Equestria is going to be fun for the next couple months.
"You sent all the mes back into it! And it's soooo lonely being in a pond! I couldn't let you sentence the poor mes to that fate!"
"You don't mean-" began Twilight
"I knew you were smart Twilight!" Exclaimed Pinkie Pie as Twilight's 4 other 'friends' unzipped themselves to reveal 4 more Pinkie Pies.
"Pinkie Pie, what is going on? Why are you all disguised as our friends?"
Don't you remember the Crystal Empire, and the utter terror of Pinkie's Fluttershy suit?!
"We're not dressed as OUR friends" said Pinkie "We're dressed as your friends!" At this, the other 4 Pinkie's nodded "You see, all of you," continued Pinkie "wanted to get rid of us, which made us soooo sad! I mean, all we wanted to do was have fun! Even Pinkie here wanted to get rid of us." Said Pinkie, nudging the Pinkie suit at her feet "So we came up with a way we could stay here and have fun!" She finished, bouncing with excitement.
Wait... why did she nudge the suit... oh God... no...
"Pinkie Pie" said Twilight nervously "You can't mean-"
"Oh but she does!" Said the Fluttershy Pinkie.
"We decided to replace you!" The Applejack Pinkie said with a smile.
"These body suits are so fashionable-" began the Rarity Pinkie.
AAAAAAAAAAAAAHHHHHHHHHHHHHHHHHHHH! AAAAAAHHHHHHHHHHHHHHHHHHHHHHHHHHHHH! NOOOOOOOOOOOOOOOOO!
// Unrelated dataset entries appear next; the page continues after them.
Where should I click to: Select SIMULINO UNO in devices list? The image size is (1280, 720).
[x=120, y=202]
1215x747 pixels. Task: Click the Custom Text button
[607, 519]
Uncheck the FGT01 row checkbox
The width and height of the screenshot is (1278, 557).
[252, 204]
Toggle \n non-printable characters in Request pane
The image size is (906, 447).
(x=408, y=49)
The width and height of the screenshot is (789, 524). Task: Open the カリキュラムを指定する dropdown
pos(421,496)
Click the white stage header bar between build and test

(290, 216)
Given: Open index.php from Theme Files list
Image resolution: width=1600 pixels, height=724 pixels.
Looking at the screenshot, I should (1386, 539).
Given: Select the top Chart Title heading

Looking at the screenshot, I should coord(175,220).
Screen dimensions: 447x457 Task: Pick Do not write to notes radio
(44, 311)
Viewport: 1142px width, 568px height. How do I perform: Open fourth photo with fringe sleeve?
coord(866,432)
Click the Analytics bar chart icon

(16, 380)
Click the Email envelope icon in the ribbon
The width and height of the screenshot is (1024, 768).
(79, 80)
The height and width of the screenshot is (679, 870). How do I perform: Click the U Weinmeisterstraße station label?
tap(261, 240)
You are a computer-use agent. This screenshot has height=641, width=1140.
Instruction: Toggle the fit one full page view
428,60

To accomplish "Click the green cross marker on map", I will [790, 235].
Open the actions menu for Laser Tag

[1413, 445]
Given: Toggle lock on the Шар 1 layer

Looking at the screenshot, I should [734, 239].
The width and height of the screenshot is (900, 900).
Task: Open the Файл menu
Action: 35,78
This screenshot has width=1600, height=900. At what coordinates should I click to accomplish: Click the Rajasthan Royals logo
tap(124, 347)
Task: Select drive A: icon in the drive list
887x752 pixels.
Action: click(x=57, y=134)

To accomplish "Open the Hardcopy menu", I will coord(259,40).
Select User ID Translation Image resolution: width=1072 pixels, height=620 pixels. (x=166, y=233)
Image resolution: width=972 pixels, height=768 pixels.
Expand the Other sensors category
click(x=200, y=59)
This is a terrifying concept! I'm not kidding, this legitimately spooked me the first time I read it! It's rare when you find a good horror story on this site.
"That they make us twenty percent cooler!" Finished the Rainbow Dash Pinkie.
You imposter bitch! What did you do with the real Rainbow Dash?!
What are you talking about- OW! STOP PUNCHING ME, YOU IDIOT!
STOP SHOOTING AT ME!
***
...Good news: Rainbow Dash is not Pinkie in a disguise... bad news, she broke every bone in my body... However, I'll finish the review.
"And now its my turn!" Cried the fifth pony, jumping into the light to reveal yet another Pinkie.
"Pinkies, you're crazy!" Shouted Twilight, tugging at the straps.
"We're not crazy!" Said all but the Pinkie Pinkie in unison, pulling out razor sharp medical scalpels and advancing on the struggling Twilight "We're Pinkie!"
"Remember girls, keep her intact or we can't use her!" Said the Pinkie Pinkie, watching as the other five descended on the struggling Twilight like piranhas.
"Oh, this is going to be so much fun!" Exclaimed the last Pinkie as she made the first incision, adding Twilight's screams to the shouts of "Fun! Fun! Fun!" From the other Pinkies
JESUS! Anyways, this story is great. It's entertaining, frightening, surprising, and doesn't have many spelling errors from what I saw. Go read it! Next!